Three of 22 patients (13.6%) died during the clinical course, all of whom had Hunt and Hess grade V and BA aneurysms. This highlights the strong influence of initial clinical status on prognosis in the setting of acute SAH. While age, gender, treatment timing, and procedural technique did not differ significantly between survivors and non-survivors, high-grade hemorrhage at admission was significantly associated with mortality.
In addition to poor clinical grade, the BA location may have contributed to the fatal outcomes. Although no technical or access-related difficulties occurred in our cohort, aneurysms in this region lie near the brainstem and may cause secondary injury via compression or mass effect—particularly in the setting of raised intracranial pressure or hydrocephalus. These factors may amplify the impact of poor neurological status at presentation and should be considered during treatment planning and prognostic assessment.

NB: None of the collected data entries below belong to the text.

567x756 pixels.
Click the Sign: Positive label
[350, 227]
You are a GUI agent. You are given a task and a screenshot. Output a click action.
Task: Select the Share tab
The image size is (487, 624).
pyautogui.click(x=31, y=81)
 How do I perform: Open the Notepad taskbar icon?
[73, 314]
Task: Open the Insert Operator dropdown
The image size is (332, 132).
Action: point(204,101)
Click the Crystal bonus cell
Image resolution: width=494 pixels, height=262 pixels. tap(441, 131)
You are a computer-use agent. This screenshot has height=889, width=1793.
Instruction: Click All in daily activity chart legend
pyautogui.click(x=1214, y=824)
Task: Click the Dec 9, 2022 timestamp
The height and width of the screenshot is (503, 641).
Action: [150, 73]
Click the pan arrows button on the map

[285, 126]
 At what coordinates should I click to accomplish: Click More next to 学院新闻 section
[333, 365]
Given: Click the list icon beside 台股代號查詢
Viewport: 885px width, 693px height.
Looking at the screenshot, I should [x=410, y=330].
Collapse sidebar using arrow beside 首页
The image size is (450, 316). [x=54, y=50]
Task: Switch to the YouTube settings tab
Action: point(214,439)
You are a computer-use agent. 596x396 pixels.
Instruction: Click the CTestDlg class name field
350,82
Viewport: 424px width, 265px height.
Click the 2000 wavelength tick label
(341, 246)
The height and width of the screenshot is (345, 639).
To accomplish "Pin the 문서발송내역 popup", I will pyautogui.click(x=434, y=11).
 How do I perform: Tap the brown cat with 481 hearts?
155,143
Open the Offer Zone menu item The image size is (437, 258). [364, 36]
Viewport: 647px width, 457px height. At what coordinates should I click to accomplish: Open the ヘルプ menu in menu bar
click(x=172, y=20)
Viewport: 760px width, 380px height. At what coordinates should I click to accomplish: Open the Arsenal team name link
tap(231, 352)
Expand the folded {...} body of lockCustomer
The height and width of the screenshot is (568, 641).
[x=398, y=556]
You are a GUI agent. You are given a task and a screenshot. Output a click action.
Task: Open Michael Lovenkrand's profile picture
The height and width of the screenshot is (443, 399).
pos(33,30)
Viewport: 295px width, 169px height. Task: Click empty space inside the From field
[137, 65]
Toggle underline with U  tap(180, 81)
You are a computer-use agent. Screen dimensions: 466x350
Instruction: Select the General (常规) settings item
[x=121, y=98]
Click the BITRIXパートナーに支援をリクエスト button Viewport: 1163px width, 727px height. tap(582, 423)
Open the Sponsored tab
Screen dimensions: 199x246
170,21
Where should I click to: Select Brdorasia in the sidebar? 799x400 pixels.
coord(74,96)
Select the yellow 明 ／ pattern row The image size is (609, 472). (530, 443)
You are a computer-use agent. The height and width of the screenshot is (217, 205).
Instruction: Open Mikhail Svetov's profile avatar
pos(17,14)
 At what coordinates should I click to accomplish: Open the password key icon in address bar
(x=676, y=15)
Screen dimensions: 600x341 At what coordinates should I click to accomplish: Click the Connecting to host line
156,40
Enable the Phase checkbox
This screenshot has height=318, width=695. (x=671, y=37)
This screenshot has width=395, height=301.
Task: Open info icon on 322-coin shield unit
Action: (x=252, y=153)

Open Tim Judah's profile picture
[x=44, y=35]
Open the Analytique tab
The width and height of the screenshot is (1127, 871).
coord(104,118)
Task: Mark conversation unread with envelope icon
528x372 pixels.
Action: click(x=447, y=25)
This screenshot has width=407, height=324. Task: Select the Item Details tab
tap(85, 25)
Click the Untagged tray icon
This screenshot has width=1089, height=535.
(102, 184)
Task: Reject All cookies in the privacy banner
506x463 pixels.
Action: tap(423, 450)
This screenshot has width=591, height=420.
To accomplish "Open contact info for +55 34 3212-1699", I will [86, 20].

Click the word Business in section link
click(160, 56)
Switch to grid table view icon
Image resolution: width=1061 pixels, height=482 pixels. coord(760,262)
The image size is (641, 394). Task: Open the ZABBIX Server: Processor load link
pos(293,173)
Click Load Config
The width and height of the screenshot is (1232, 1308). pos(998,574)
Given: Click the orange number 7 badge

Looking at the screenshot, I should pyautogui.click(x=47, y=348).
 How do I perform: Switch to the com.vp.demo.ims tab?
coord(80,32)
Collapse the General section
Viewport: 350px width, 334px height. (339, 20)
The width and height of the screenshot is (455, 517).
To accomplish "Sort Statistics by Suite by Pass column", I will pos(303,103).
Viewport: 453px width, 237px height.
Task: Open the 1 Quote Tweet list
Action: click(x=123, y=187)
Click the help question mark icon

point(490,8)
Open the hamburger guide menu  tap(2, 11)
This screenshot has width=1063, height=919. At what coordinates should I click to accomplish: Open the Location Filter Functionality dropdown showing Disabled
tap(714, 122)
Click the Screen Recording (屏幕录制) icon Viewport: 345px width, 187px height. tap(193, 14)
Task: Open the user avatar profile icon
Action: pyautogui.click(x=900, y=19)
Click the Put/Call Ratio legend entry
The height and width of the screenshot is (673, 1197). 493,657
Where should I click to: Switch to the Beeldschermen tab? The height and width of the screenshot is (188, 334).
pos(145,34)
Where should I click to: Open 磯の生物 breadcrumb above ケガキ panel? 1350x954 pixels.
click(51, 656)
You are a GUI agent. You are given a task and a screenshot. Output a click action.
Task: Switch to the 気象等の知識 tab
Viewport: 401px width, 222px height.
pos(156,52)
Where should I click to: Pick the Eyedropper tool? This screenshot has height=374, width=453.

Clinical implications and future directions
Our findings suggest that the pEGASUS-HPC stent is a promising tool for the treatment of acutely ruptured wide-necked intracranial aneurysms, offering high rates of aneurysm occlusion with a low complication profile. The observed functional recovery in most patients highlights the potential benefit of early, technically precise intervention using surface-modified stents in the acute setting. Nevertheless, clinical outcomes were strongly influenced by initial neurological status, emphasizing the need for timely patient triage and careful risk stratification. Future research should include prospective multicenter registries and randomized controlled trials comparing surface-modified (HPC-coated) versus uncoated stents to provide high-level evidence regarding safety, efficacy, and optimal antiplatelet strategies. Such studies could clarify whether the antithrombogenic coating results in clinically meaningful advantages in terms of thromboembolic or hemorrhagic risk, especially in patients with SAH. Furthermore, the role of shortened or tailored antiplatelet regimens in this vulnerable population warrants investigation.
Limitations
This study is subject to several limitations. Its retrospective design introduces potential biases, such as incomplete data capture and selection effects. The relatively small sample size limits both statistical power and the generalizability of the results. Furthermore, the lack of a comparison group treated with other stent systems restricts conclusions regarding the relative efficacy of the pEGASUS-HPC stent. Although imaging follow-up was uniformly conducted up to one year, long-term outcomes such as aneurysm recurrence and delayed complications remain unassessed.
Conclusion
SAC using the pEGASUS-HPC stent appears to be a safe and effective strategy for treating acutely ruptured wide-necked intracranial aneurysms. In this multicenter cohort, high rates of complete occlusion were achieved with low complication rates and no need for retreatment. Most patients experienced substantial and sustained recovery, particularly when treated early and in the absence of poor-grade clinical presentation. Although these results are encouraging, they should be interpreted with caution given the limited sample size and lack of a control group. These findings underscore the clinical value of surface-modified stents in the acute SAH setting and highlight the need for prospective, comparative studies to validate these findings.
Footnotes
Abbreviations
Declaration of conflicting interests
The authors declared no potential conflicts of interest with respect to the research, authorship, and/or publication of this article.
Funding
The authors received no financial support for the research, authorship, and/or publication of this article.
Ethical approval
The study was approved by the local ethics committee (IRB: 24-180 RS). Informed consent was waived due to the completely anonymized nature of the data analysis.